Proximal Causal Learning with Kernels: Two-Stage Estimation and Moment Restriction
This addresses the problem of causal inference in the presence of hidden confounders for researchers and practitioners, offering incremental improvements by extending existing methods to nonlinear settings with proxies.
The paper tackles causal effect estimation with unobserved confounding by using observed proxies, proposing two kernel-based methods for nonlinear settings: a two-stage regression and a maximum moment restriction approach, which achieve competitive results on synthetic and simulated real-world data, outperforming earlier methods not suited for proxy variables.

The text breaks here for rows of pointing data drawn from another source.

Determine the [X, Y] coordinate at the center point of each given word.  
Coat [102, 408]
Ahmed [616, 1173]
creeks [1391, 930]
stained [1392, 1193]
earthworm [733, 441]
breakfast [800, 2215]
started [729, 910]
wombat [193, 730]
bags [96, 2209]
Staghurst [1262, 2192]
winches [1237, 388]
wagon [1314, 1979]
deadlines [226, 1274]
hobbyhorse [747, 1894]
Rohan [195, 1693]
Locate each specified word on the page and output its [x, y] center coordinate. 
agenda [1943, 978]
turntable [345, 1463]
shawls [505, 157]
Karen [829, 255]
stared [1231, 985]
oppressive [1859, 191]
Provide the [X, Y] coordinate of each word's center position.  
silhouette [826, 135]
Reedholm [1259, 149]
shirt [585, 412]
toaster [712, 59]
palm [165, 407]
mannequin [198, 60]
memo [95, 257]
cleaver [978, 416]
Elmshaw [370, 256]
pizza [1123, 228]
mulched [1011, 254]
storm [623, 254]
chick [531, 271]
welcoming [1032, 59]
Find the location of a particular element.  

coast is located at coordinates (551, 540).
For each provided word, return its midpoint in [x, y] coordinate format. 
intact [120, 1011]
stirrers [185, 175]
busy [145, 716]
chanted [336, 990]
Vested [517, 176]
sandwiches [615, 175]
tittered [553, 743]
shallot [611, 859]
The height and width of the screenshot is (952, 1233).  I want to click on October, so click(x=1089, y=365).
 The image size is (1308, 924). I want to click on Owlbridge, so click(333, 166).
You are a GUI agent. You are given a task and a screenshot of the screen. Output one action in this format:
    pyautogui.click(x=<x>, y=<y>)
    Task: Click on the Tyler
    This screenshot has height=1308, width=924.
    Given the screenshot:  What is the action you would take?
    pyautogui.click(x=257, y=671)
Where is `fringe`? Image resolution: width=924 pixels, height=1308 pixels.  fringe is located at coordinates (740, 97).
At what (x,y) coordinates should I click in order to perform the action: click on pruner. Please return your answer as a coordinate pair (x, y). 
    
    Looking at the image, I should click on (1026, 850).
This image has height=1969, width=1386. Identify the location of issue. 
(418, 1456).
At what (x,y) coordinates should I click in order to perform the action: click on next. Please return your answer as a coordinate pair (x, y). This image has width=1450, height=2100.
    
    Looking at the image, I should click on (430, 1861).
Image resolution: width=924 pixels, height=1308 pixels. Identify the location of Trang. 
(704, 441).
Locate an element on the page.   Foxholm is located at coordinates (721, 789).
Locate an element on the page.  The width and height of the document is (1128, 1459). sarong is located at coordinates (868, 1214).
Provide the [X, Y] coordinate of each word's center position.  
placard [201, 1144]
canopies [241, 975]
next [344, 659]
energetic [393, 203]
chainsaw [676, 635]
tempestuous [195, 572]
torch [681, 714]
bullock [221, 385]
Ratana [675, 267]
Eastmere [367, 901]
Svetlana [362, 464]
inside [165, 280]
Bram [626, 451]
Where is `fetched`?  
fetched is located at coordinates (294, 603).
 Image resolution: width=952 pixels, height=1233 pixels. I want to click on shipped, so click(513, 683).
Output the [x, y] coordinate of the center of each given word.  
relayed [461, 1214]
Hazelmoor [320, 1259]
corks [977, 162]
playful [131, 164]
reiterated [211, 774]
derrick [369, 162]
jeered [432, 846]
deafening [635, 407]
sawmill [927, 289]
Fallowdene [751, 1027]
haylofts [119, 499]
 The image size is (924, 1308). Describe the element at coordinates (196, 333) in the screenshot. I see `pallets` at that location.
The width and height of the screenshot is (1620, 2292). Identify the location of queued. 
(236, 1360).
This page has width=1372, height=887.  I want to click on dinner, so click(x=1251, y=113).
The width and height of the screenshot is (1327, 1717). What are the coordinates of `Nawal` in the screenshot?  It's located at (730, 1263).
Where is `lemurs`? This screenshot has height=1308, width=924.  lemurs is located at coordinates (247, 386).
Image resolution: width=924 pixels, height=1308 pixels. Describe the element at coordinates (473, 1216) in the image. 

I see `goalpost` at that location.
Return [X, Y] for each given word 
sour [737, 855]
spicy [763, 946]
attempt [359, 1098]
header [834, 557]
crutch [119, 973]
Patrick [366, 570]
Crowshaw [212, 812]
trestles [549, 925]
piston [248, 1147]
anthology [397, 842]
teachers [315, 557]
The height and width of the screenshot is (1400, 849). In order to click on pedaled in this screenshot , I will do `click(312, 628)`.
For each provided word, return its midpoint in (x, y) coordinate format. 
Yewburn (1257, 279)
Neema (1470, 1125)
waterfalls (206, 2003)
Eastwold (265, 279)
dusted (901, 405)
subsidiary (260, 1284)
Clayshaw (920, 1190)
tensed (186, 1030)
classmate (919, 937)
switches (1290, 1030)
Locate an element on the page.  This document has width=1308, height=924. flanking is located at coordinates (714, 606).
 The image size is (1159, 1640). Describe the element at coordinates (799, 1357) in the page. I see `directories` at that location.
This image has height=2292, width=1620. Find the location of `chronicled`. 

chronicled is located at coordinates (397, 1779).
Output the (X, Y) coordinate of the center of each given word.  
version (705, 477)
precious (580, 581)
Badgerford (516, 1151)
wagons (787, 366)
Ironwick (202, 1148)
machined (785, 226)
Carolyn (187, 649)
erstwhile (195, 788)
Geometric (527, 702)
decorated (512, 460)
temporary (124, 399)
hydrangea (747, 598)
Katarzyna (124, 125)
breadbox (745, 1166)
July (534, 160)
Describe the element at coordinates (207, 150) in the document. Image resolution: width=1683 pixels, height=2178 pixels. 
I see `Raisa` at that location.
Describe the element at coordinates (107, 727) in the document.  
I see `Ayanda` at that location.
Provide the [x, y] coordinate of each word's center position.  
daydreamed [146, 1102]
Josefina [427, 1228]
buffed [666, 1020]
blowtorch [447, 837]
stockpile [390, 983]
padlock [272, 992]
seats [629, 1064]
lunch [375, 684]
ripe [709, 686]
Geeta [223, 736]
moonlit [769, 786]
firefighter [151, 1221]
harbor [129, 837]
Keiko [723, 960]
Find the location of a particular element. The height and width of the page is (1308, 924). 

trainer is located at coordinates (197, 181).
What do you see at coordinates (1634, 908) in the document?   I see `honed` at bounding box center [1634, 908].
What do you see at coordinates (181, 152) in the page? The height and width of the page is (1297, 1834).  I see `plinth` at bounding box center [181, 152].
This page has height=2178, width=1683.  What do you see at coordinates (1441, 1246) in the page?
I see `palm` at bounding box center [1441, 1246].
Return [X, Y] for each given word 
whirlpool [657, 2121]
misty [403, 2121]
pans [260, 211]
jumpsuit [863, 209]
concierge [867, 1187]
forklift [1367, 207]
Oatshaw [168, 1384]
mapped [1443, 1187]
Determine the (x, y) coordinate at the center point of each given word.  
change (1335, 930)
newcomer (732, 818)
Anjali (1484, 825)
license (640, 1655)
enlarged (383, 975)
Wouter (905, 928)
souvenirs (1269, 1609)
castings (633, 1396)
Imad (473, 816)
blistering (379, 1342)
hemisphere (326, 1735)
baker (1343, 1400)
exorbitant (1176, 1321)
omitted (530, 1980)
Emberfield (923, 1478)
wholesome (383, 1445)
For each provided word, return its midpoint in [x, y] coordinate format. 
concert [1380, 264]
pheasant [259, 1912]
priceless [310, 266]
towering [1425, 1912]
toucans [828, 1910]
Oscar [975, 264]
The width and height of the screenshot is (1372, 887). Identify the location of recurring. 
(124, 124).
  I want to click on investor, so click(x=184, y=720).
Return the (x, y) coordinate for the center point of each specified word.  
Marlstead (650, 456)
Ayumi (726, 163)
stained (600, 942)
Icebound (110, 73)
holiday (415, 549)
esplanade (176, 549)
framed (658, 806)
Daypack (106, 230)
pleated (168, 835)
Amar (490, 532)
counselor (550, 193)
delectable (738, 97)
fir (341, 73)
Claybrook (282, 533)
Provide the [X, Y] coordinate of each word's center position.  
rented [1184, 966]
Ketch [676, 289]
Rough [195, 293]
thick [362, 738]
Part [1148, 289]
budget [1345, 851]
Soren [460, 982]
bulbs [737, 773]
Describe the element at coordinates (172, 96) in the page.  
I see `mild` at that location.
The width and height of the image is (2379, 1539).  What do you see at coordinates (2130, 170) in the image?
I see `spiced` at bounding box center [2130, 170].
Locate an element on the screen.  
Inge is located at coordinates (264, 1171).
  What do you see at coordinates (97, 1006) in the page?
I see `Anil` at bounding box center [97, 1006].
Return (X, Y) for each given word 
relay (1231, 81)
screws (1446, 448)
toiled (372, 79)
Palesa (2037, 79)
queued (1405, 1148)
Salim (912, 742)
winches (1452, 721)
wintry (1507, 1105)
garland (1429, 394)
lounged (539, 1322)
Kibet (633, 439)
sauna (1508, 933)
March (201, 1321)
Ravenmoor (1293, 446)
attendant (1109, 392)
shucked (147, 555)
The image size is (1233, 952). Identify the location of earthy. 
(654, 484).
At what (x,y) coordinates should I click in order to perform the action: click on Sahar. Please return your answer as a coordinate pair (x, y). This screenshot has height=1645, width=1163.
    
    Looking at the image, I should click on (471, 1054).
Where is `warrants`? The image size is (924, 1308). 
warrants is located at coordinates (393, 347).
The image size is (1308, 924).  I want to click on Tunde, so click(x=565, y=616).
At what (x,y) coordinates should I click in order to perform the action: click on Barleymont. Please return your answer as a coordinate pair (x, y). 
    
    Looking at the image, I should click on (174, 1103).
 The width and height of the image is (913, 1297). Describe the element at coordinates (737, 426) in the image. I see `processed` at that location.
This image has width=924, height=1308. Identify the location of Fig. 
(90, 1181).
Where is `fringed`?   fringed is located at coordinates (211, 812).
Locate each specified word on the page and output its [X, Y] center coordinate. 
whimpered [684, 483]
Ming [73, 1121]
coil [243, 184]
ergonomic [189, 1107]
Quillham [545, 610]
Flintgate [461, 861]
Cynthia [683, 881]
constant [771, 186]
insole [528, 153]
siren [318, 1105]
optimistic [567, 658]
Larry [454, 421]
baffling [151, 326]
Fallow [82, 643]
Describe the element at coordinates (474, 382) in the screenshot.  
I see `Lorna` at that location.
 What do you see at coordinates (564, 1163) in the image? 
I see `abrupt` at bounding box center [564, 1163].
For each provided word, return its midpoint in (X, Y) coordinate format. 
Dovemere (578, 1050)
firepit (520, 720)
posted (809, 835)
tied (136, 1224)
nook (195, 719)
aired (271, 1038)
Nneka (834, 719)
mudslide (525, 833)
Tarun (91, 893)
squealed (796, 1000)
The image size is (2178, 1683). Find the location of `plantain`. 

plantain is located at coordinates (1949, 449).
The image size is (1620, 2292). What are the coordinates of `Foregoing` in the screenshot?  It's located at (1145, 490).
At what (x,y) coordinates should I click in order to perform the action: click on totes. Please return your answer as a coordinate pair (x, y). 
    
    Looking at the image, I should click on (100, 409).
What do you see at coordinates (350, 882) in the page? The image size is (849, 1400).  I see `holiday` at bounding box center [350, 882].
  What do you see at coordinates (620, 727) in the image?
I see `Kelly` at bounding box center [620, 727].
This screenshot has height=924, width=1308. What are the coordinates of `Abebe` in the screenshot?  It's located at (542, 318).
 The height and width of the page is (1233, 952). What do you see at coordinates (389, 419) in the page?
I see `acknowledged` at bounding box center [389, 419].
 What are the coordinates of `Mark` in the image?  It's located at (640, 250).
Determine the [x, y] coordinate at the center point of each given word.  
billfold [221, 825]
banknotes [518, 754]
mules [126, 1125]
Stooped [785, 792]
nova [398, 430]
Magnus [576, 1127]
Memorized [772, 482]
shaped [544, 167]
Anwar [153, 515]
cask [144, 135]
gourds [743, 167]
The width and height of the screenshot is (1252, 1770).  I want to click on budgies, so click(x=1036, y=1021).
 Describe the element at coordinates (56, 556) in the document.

We address the problem of causal effect estimation in the presence of unobserved confounding, but where proxies for the latent confounder(s) are observed. We propose two kernel-based methods for nonlinear causal effect estimation in this setting: (a) a two-stage regression approach, and (b) a maximum moment restriction approach. We focus on the proximal causal learning setting, but our methods can be used to solve a wider class of inverse problems characterised by a Fredholm integral equation. In particular, we provide a unifying view of two-stage and moment restriction approaches for solving this problem in a nonlinear setting. We provide consistency guarantees for each algorithm, and we demonstrate these approaches achieve competitive results on synthetic data and data simulating a real-world task. In particular, our approach outperforms earlier methods that are not suited to leveraging proxy variables.